**PROVIDED RECORDS:**
-- Opening Marker --

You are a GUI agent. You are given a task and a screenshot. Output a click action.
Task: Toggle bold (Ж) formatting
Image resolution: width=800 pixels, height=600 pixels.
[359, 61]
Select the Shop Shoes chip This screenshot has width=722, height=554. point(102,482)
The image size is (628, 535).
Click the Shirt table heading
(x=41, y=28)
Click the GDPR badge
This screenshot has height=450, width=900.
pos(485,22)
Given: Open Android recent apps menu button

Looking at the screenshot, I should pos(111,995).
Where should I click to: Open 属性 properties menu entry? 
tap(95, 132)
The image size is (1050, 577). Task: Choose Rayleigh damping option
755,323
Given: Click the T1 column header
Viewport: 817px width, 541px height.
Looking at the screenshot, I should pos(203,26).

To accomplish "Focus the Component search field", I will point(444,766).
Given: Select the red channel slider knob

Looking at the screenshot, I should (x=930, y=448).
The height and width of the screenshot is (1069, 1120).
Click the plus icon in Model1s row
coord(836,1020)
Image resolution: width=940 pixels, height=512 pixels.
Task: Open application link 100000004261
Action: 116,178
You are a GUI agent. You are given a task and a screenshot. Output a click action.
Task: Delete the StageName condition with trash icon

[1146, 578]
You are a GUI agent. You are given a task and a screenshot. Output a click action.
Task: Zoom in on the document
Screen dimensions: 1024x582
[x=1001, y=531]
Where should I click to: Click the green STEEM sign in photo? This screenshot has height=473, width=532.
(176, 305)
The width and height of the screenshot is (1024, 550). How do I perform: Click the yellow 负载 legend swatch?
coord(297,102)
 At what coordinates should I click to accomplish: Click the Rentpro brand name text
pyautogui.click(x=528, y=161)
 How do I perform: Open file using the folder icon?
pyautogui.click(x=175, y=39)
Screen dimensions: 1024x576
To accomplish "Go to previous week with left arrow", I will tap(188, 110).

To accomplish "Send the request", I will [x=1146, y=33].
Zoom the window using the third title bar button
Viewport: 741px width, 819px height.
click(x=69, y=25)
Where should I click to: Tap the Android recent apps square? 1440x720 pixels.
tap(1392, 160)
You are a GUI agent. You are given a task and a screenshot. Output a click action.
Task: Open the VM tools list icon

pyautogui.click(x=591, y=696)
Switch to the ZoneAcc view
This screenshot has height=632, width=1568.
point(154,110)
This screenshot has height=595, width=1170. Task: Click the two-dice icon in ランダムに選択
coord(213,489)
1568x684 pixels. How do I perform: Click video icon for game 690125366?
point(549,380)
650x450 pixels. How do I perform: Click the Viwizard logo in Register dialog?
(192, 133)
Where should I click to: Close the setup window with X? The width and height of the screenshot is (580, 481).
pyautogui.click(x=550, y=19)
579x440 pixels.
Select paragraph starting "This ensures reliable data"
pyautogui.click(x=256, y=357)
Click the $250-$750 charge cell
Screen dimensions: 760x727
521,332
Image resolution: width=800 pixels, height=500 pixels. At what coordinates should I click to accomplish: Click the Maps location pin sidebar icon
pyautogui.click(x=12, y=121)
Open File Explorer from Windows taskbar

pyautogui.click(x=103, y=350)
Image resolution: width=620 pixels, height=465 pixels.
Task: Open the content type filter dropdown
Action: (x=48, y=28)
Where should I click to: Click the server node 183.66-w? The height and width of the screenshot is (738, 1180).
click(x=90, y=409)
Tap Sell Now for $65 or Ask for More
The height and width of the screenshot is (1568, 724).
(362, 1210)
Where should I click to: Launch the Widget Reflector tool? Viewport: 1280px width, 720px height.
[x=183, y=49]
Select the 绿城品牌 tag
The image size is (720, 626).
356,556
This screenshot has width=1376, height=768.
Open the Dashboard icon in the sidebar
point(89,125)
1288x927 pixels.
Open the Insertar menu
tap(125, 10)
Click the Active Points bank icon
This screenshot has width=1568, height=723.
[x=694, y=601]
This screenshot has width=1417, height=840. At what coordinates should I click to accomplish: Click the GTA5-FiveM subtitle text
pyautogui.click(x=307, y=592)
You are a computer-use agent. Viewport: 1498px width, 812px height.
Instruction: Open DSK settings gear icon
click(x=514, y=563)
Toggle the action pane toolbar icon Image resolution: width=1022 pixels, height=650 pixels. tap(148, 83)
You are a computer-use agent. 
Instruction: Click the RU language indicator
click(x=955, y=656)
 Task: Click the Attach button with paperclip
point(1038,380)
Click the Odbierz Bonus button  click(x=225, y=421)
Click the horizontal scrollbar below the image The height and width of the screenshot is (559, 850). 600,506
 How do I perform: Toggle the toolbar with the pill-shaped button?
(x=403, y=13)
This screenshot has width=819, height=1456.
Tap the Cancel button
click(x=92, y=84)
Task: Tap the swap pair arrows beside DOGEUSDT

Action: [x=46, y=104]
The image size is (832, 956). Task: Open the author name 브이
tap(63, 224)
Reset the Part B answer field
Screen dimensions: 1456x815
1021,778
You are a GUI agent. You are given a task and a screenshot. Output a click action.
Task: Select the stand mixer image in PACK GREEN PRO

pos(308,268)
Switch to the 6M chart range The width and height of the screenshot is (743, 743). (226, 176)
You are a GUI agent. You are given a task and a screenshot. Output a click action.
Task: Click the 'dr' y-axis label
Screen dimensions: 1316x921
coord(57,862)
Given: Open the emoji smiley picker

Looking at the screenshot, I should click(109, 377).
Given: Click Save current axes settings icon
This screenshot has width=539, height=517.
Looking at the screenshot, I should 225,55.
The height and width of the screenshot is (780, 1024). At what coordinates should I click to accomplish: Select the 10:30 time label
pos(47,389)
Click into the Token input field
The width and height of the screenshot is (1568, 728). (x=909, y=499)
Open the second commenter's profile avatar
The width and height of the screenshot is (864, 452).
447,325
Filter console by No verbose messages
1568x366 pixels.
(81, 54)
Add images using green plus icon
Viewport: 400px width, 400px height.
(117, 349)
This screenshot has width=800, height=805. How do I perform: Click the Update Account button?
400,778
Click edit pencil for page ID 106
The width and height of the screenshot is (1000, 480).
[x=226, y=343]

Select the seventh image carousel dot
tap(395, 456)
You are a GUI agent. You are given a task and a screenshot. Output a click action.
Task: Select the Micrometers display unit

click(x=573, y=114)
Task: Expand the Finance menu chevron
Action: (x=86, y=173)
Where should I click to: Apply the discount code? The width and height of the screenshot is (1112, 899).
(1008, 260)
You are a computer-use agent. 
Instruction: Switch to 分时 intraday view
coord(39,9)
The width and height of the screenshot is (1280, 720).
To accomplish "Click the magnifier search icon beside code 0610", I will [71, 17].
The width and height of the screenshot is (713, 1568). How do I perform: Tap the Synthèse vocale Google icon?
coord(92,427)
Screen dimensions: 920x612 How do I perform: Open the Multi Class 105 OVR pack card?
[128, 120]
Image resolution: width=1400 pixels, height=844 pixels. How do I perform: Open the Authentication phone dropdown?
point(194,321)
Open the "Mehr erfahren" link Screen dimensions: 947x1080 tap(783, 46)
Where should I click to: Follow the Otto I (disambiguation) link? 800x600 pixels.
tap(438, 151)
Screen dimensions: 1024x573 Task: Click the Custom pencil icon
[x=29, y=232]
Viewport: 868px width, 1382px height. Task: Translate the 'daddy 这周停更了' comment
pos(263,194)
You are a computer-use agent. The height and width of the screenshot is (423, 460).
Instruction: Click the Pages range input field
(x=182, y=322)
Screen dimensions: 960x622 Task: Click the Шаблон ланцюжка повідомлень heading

-- Closing Marker --

**PROBLEM:** Set down every line of the listing again, exactly.

**TASK RESPONSE:**
You are a GUI agent. You are given a task and a screenshot. Output a click action.
Task: Toggle bold (Ж) formatting
Image resolution: width=800 pixels, height=600 pixels.
[359, 61]
Select the Shop Shoes chip This screenshot has width=722, height=554. point(102,482)
The image size is (628, 535).
Click the Shirt table heading
(x=41, y=28)
Click the GDPR badge
This screenshot has height=450, width=900.
pos(485,22)
Given: Open Android recent apps menu button

Looking at the screenshot, I should pos(111,995).
Where should I click to: Open 属性 properties menu entry? 
tap(95, 132)
The image size is (1050, 577). Task: Choose Rayleigh damping option
755,323
Given: Click the T1 column header
Viewport: 817px width, 541px height.
Looking at the screenshot, I should pos(203,26).

To accomplish "Focus the Component search field", I will point(444,766).
Given: Select the red channel slider knob

Looking at the screenshot, I should (x=930, y=448).
The height and width of the screenshot is (1069, 1120).
Click the plus icon in Model1s row
coord(836,1020)
Image resolution: width=940 pixels, height=512 pixels.
Task: Open application link 100000004261
Action: 116,178
You are a GUI agent. You are given a task and a screenshot. Output a click action.
Task: Delete the StageName condition with trash icon

[1146, 578]
You are a GUI agent. You are given a task and a screenshot. Output a click action.
Task: Zoom in on the document
Screen dimensions: 1024x582
[x=1001, y=531]
Where should I click to: Click the green STEEM sign in photo? This screenshot has height=473, width=532.
(176, 305)
The width and height of the screenshot is (1024, 550). How do I perform: Click the yellow 负载 legend swatch?
coord(297,102)
 At what coordinates should I click to accomplish: Click the Rentpro brand name text
pyautogui.click(x=528, y=161)
 How do I perform: Open file using the folder icon?
pyautogui.click(x=175, y=39)
Screen dimensions: 1024x576
To accomplish "Go to previous week with left arrow", I will tap(188, 110).

To accomplish "Send the request", I will [x=1146, y=33].
Zoom the window using the third title bar button
Viewport: 741px width, 819px height.
click(x=69, y=25)
Where should I click to: Tap the Android recent apps square? 1440x720 pixels.
tap(1392, 160)
You are a GUI agent. You are given a task and a screenshot. Output a click action.
Task: Open the VM tools list icon

pyautogui.click(x=591, y=696)
Switch to the ZoneAcc view
This screenshot has height=632, width=1568.
point(154,110)
This screenshot has height=595, width=1170. Task: Click the two-dice icon in ランダムに選択
coord(213,489)
1568x684 pixels. How do I perform: Click video icon for game 690125366?
point(549,380)
650x450 pixels. How do I perform: Click the Viwizard logo in Register dialog?
(192, 133)
Where should I click to: Close the setup window with X? The width and height of the screenshot is (580, 481).
pyautogui.click(x=550, y=19)
579x440 pixels.
Select paragraph starting "This ensures reliable data"
pyautogui.click(x=256, y=357)
Click the $250-$750 charge cell
Screen dimensions: 760x727
521,332
Image resolution: width=800 pixels, height=500 pixels. At what coordinates should I click to accomplish: Click the Maps location pin sidebar icon
pyautogui.click(x=12, y=121)
Open File Explorer from Windows taskbar

pyautogui.click(x=103, y=350)
Image resolution: width=620 pixels, height=465 pixels.
Task: Open the content type filter dropdown
Action: (x=48, y=28)
Where should I click to: Click the server node 183.66-w? The height and width of the screenshot is (738, 1180).
click(x=90, y=409)
Tap Sell Now for $65 or Ask for More
The height and width of the screenshot is (1568, 724).
(362, 1210)
Where should I click to: Launch the Widget Reflector tool? Viewport: 1280px width, 720px height.
[x=183, y=49]
Select the 绿城品牌 tag
The image size is (720, 626).
356,556
This screenshot has width=1376, height=768.
Open the Dashboard icon in the sidebar
point(89,125)
1288x927 pixels.
Open the Insertar menu
tap(125, 10)
Click the Active Points bank icon
This screenshot has width=1568, height=723.
[x=694, y=601]
This screenshot has width=1417, height=840. At what coordinates should I click to accomplish: Click the GTA5-FiveM subtitle text
pyautogui.click(x=307, y=592)
You are a computer-use agent. Viewport: 1498px width, 812px height.
Instruction: Open DSK settings gear icon
click(x=514, y=563)
Toggle the action pane toolbar icon Image resolution: width=1022 pixels, height=650 pixels. tap(148, 83)
You are a computer-use agent. 
Instruction: Click the RU language indicator
click(x=955, y=656)
 Task: Click the Attach button with paperclip
point(1038,380)
Click the Odbierz Bonus button  click(x=225, y=421)
Click the horizontal scrollbar below the image The height and width of the screenshot is (559, 850). 600,506
 How do I perform: Toggle the toolbar with the pill-shaped button?
(x=403, y=13)
This screenshot has width=819, height=1456.
Tap the Cancel button
click(x=92, y=84)
Task: Tap the swap pair arrows beside DOGEUSDT

Action: [x=46, y=104]
The image size is (832, 956). Task: Open the author name 브이
tap(63, 224)
Reset the Part B answer field
Screen dimensions: 1456x815
1021,778
You are a GUI agent. You are given a task and a screenshot. Output a click action.
Task: Select the stand mixer image in PACK GREEN PRO

pos(308,268)
Switch to the 6M chart range The width and height of the screenshot is (743, 743). (226, 176)
You are a GUI agent. You are given a task and a screenshot. Output a click action.
Task: Click the 'dr' y-axis label
Screen dimensions: 1316x921
coord(57,862)
Given: Open the emoji smiley picker

Looking at the screenshot, I should click(109, 377).
Given: Click Save current axes settings icon
This screenshot has width=539, height=517.
Looking at the screenshot, I should 225,55.
The height and width of the screenshot is (780, 1024). At what coordinates should I click to accomplish: Select the 10:30 time label
pos(47,389)
Click into the Token input field
The width and height of the screenshot is (1568, 728). (x=909, y=499)
Open the second commenter's profile avatar
The width and height of the screenshot is (864, 452).
447,325
Filter console by No verbose messages
1568x366 pixels.
(81, 54)
Add images using green plus icon
Viewport: 400px width, 400px height.
(117, 349)
This screenshot has width=800, height=805. How do I perform: Click the Update Account button?
400,778
Click edit pencil for page ID 106
The width and height of the screenshot is (1000, 480).
[x=226, y=343]

Select the seventh image carousel dot
tap(395, 456)
You are a GUI agent. You are given a task and a screenshot. Output a click action.
Task: Select the Micrometers display unit

click(x=573, y=114)
Task: Expand the Finance menu chevron
Action: (x=86, y=173)
Where should I click to: Apply the discount code? The width and height of the screenshot is (1112, 899).
(1008, 260)
You are a computer-use agent. 
Instruction: Switch to 分时 intraday view
coord(39,9)
The width and height of the screenshot is (1280, 720).
To accomplish "Click the magnifier search icon beside code 0610", I will [71, 17].
The width and height of the screenshot is (713, 1568). How do I perform: Tap the Synthèse vocale Google icon?
coord(92,427)
Screen dimensions: 920x612 How do I perform: Open the Multi Class 105 OVR pack card?
[128, 120]
Image resolution: width=1400 pixels, height=844 pixels. How do I perform: Open the Authentication phone dropdown?
point(194,321)
Open the "Mehr erfahren" link Screen dimensions: 947x1080 tap(783, 46)
Where should I click to: Follow the Otto I (disambiguation) link? 800x600 pixels.
tap(438, 151)
Screen dimensions: 1024x573 Task: Click the Custom pencil icon
[x=29, y=232]
Viewport: 868px width, 1382px height. Task: Translate the 'daddy 这周停更了' comment
pos(263,194)
You are a computer-use agent. The height and width of the screenshot is (423, 460).
Instruction: Click the Pages range input field
(x=182, y=322)
Screen dimensions: 960x622 Task: Click the Шаблон ланцюжка повідомлень heading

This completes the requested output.